Rock Star Real Estate Investor – Cherokee Scout Newspaper Article

Here’s this week’s article for The Cherokee Scout – Murphy NC’s Main Local Newspaper. Enjoy!

Everybody knows who Rock Stars are – hugely famous and successful people in the music business. Different people come to mind depending on your generation. Some people think of Elvis, Buddy Holly, Bob Dylan, Led Zeppelin, Aerosmith, and even some new guys out today who are destined for fame.

Real estate has the same type of people – Rock Stars in their own right. Everyone knows Donald Trump, who is arguably the most famous investor of today. There are many others – Steve Wynn in Vegas, Donald Bren in California, and a list that continues on. In fact, you’ll find several billionaires who owe their fortune to real estate on the Forbes list of the 400 Richest people in America. Realistically, it’s hard to fathom a billion dollars – that’s one thousand million dollars, two hundred million Big Mac combos, just imagine that kind of money. That’s the fortune these men above have accrued through real estate investing.

The good news is you don’t need that much money to be an excellent real estate investor. They key to being a real estate investor is to buy smart, buy right, buy for the investment and not emotion, and don’t stretch yourself financially thin.
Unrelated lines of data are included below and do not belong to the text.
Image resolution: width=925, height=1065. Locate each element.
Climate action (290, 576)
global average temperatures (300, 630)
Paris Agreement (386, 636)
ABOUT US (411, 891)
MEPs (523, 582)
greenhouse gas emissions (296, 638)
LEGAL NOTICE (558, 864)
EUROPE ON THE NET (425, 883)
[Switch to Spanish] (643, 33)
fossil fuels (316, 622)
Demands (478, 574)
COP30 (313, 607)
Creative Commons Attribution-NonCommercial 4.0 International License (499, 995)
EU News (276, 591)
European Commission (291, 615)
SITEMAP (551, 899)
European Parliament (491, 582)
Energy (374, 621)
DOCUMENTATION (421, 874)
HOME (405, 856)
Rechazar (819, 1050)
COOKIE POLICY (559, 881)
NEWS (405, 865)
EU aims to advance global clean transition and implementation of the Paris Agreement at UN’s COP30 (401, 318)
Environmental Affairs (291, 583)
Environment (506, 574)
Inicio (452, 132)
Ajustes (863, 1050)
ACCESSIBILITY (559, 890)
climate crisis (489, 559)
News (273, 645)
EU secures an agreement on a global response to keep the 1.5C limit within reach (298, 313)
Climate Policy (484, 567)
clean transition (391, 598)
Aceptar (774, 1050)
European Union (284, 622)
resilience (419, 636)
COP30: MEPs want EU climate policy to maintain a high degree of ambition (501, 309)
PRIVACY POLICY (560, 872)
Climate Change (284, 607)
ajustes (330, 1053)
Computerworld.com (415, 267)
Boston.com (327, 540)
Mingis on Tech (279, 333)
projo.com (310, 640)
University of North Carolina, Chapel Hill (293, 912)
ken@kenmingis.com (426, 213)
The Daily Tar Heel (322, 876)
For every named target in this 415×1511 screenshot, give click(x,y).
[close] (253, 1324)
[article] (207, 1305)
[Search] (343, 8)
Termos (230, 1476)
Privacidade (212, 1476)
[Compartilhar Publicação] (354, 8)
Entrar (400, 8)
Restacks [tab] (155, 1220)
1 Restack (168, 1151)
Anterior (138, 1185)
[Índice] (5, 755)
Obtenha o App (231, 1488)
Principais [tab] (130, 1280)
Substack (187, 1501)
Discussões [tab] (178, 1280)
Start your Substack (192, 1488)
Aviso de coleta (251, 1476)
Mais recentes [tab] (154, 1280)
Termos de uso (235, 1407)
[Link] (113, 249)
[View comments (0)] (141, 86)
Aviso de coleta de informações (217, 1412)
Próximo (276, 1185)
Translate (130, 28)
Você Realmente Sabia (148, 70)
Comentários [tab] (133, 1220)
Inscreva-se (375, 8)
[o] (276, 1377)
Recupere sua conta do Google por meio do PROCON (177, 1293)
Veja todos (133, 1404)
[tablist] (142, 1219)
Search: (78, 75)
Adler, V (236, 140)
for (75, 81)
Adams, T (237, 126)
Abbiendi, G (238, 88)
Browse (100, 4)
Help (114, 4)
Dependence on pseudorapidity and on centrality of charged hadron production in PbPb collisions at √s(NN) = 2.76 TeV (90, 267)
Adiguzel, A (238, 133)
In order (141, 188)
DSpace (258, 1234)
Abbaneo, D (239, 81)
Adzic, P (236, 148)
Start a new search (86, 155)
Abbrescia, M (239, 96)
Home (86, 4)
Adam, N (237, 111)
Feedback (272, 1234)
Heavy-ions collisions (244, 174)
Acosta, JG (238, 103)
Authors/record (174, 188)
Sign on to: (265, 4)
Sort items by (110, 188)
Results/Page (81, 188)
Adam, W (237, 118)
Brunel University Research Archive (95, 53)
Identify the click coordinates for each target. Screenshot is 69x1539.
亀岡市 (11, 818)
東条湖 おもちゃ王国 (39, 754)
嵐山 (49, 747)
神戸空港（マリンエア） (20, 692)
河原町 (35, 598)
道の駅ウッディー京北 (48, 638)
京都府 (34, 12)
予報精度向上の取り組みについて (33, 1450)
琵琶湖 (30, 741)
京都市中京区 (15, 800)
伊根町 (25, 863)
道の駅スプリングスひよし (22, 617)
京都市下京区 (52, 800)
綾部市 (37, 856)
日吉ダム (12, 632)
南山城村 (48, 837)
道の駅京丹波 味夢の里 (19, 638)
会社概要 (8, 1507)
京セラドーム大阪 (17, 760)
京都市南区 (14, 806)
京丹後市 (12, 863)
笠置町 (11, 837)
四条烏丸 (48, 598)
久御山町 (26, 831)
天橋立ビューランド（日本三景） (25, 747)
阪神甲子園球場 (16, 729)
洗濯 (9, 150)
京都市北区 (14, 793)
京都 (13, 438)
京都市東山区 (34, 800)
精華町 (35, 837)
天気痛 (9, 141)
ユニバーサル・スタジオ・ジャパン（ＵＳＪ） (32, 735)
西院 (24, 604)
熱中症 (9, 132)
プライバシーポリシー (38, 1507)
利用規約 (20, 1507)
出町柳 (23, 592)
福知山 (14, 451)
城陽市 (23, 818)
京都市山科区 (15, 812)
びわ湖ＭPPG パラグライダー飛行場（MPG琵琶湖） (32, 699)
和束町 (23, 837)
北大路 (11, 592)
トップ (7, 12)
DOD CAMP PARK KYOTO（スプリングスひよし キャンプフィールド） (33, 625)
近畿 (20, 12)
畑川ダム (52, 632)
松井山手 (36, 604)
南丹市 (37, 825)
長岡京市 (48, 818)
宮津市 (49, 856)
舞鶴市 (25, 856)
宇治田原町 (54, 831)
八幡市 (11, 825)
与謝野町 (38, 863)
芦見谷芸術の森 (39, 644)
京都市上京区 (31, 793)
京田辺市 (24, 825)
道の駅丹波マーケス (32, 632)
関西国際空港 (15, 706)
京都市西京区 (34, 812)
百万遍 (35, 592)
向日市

There are thousands of people who have made themselves financially independent by buying one rental house at a time, and most of them weren’t their class valedictorian. Solid investments are all over the place, and you can find one to meet your own personal needs and goals.
It’s common not to plan for the future, and I find that more and more people don’t have the foresight to do so. You can easily leave the pack and plan for the future, all you need to do is have a bit of foresight, competent counsel, and act. Procrastination on something you know can positively change your future or that of your heirs is as dangerous as idle hands.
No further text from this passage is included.